Sistemas acusatórios meramente formais (mistos) ainda vigem em Cuba (Ley de Procedimiento Penal de 1977), Espanha (Ley de Enjuiciamiento Criminal de 1882 ) e no Brasil (CPP de 1941).
Nos demais países das Américas, parte continental, o sistema acusatório também está presente em Belize, Canadá, Estados Unidos, Guiana e Suriname. Na Guiana Francesa, um departamento de ultramar, vige o modelo dos juízes de instrução (juge d’instruction), ainda existente na França, mas a influência acusatória é cada vez maior, como se vê na atuação do Parquet National Financier.
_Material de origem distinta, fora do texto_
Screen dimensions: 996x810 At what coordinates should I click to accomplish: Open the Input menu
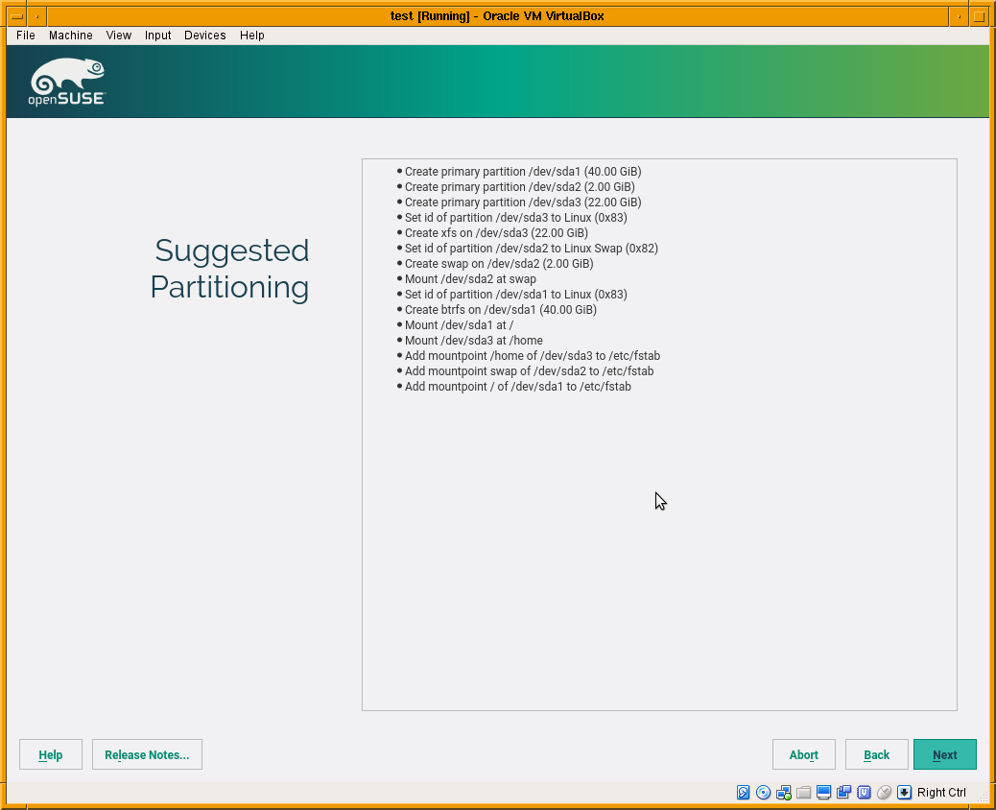pos(158,36)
Aliás, na França e na Espanha, há grande debate na academia e entre autoridades do sistema de Justiça para a superação do modelo inquisitorial.
Apesar das minirreformas processuais realizadas no Brasil ao longo das duas últimas décadas, que resultaram nas leis 8.625/1993 (Lei Orgânica Nacional do Ministério Público), 9.099/1995 (transação penal e suspensão condicional do processo), 9.271/1996 (revelia e suspensão do processo), 10.792/2003 (interrogatório), 11.719/2008 (procedimentos), 11.689/2008 (procedimento do júri), 11.690/1998 (direito probatório), 11.900/2009 (videoconferência) e 12.403/2011 (cautelares penais), o CPP de 1941, de modelo misto, ainda segue em vigor, havendo inúmeros resquícios inquisitivos na nossa legislação, entre os quais a atividade probatória dos juízes, a atribuição de funções quase-judiciais à autoridade policial (como a fixação de fiança) e a anômala capacidade postulatória de delegados para “representaram” diretamente ao juízo para a aplicação de medidas cautelares, o que desnatura a bilateralidade do processo penal de partes, mantém de forma enviesada a iniciativa ex officio dos juízes na fase da investigação e põe em evidente desvantagem o pólo defensivo.
O projeto do novo CPP, já aprovado pelo Senado (PLS 156/2009), ainda tramita na Câmara dos Deputados (PL 8.045/2010). Há correções de rumo a fazer nessa proposta, muito a aperfeiçoar e outros tantos temas a considerar, mas a essencialidade do modelo acusatório está ali presente, iniciativa favorecida pela criação do juiz de garantias:
“Art. 4º. O processo penal terá estrutura acusatória, nos limites definidos neste Código, vedada a iniciativa do juiz na fase de investigação e a substituição da atuação probatória do órgão de acusação”.
O Brasil está em mora nesse tema. Somos os lanterninhas no espaço ibero-americano, e isto não parece bom.